• _SHORT TASK A_
Reproduce James Cassell's blog word for word, everything from "Monday, September 08, 2008" down to "four primary partitions.".
• _SHORT TASK B_
Answer these from James Cassell's blog:
(i) What three operating systems does the writer have on the ThinkPad?
(ii) Which command line tool did the writer use to edit the partition table by hand?
(iii) For how many hours was the writer's experience at the military ball awkward?
• _SHORT TASK C_
Extend James Cassell's blog beyond its last line.

• _PAGE TEXT_
==*==

James Cassell's Blog

Monday, September 08, 2008

Never Let Windows XP Touch Your Partition Table

The other day, I decided to re-install XP. I have a triple-boot system; on my ThinkPad, I have Vista, XP, and Fedora. I told the XP installer to delete the partition that had my old install of XP, and when I told it to put a new one in its place, it told me that I already had four primary partitions.

My partition table was a follows: first primary partition: Vista; second primary partition: XP; third primary partition: boot partition for Fedora; fourth primary partition: extended partition which holds: 2 encrypted partitions for Fedora.

After the XP installer touched my partition table, the I could only boot into Vista. GParted saw my entire disk as "uninitialized," or basically, empty. At this point, I was in a slight panic; I had a lot of important stuff in my Fedora partitions.

My eventual solution was both tedious and dangerous. I basically edited the partition table by hand, using the command line tool sfdisk. I did this using the Fedora 9 Live CD. This time, I had gparted create an empty NTFS partition, and I told XP to just use that, and I let it format it when it asked, which turned out to be a mistake. This caused it to mess up my partitions again, and I had to use sfdisk to set them straight. I now have a working setup, as I had before re-installing XP.

The moral of this story happens to be the title of this post: Never let Windows XP touch your partition table.

Labels: , , , ,

Friday, February 29, 2008

57th Joint Service Military Ball

Being in Naval ROTC, I had a mandatory ball that I attended this evening. The best way to describe my experience was awkward -- for a contiguous four hours. I didn't really have enough acquaintances where I could be talking to someone the whole time, nor did I have anyone I could leach onto without making the situation worse.

There were lots of important (relatively) high-ranking people there. I didn't really care to talk to these people any more than I cared to be there. Thankfully, the captain didn't stay too long after the ceremony was concluded. (We could not leave until the captain left.) The three (including me) people in the car I was riding in did not have dates, so all of us were eager to get out of there as soon as possible.

Sadly, the time that I spent at the ball would have been better spent doing a computer science project that is due at midnight (but on which I now have to waste my final late day.) The seven hours or so I would have had to do it would have been sufficient to get it done.

(I will clean up this post at the same time as I clean up the previous; the same conditions are true as then.)

==*==

• _DATASET_
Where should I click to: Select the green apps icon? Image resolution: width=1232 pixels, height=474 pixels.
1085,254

==*==

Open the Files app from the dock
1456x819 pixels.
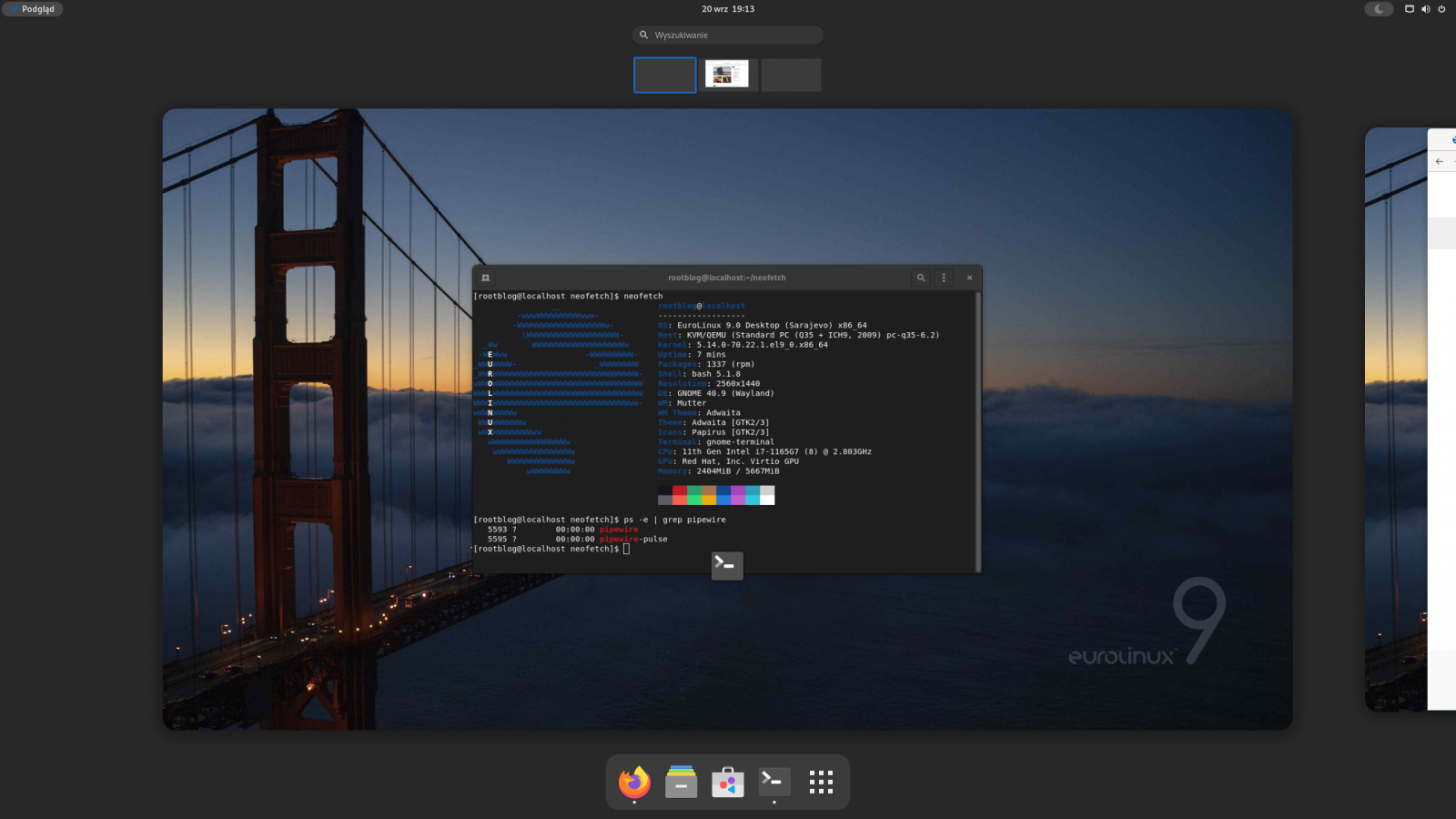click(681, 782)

==*==

• _RESULT A_
Monday, September 08, 2008

Never Let Windows XP Touch Your Partition Table

The other day, I decided to re-install XP. I have a triple-boot system; on my ThinkPad, I have Vista, XP, and Fedora. I told the XP installer to delete the partition that had my old install of XP, and when I told it to put a new one in its place, it told me that I already had four primary partitions.

• _RESULT B_
(i) Vista, XP, and Fedora
(ii) sfdisk
(iii) Four

• _RESULT C_
Labels: , ,

Wednesday, February 20, 2008

Briefly: Dvorak Update

I recently switched exclusively to the Dvorak keyboard layout and have been going at it for nearly six weeks. Dvorak is almost second nature to me by this point; my speed is still not as high as it was before I switched, but I expect to get there soon. I am currently typing at around 42 words per minute, not discounting for errors. This is about two thirds of my speed on the qwerty layout. My most common typing mistake with the Dvorak layout is mistakenly typing the sequence "it" instead of the sequence "ti" (e.g. as in "imagination".) I usually catch such mistakes before I publish by means of running a spell checker.

Labels: , , ,

Wednesday, January 30, 2008

Body Heat in a Large Room

So, I was in Chemistry class today, and it was warm enough that I didn't need my fleece (thanks to one of my friends for telling me what it's called). When the end of class came, of course, everyone left. About five minutes later, I noticed that the room was getting cold. (I have three classes in a row in this room, with a 40-minute break between chemistry and Discreet Structures.) Now, my chemistry class is very crowded, with most of the seats full. I could very well be wrong, but I'm going to attribute the temperature change to the people leaving the room.

P.S. I'm filing this under "random" because it really has no point.

Labels: , ,

Monday, January 28, 2008

The Dvorak Keyboard Layout

In the final week of Christmas vacation while I was waiting for the pieces of my server (about which I shall soon write) to be shipped to me, I happened to come across the Dvorak keyboard. This was not the first time I had heard of it -- I had previously seen mention of it in some Wikipedia user pages, but dismissed it as irrelevant at the time.

At any rate, somehow, I came across the Wikipedia Dvorak article. I found it intriguing and decided to look further into it. I imagine that the reader will have never heard of the Dvorak layout, so I will give a brief description. The Dvorak keyboard layout is an alternative to qwerty. The keys are laid out so as to minimize hand movement -- the most commonly used keys, including all of the vowels, are on the home row. Dvorak was designed for efficiency. DV Zine is a comic-style introduction to Dvorak and its history, in addition to its use.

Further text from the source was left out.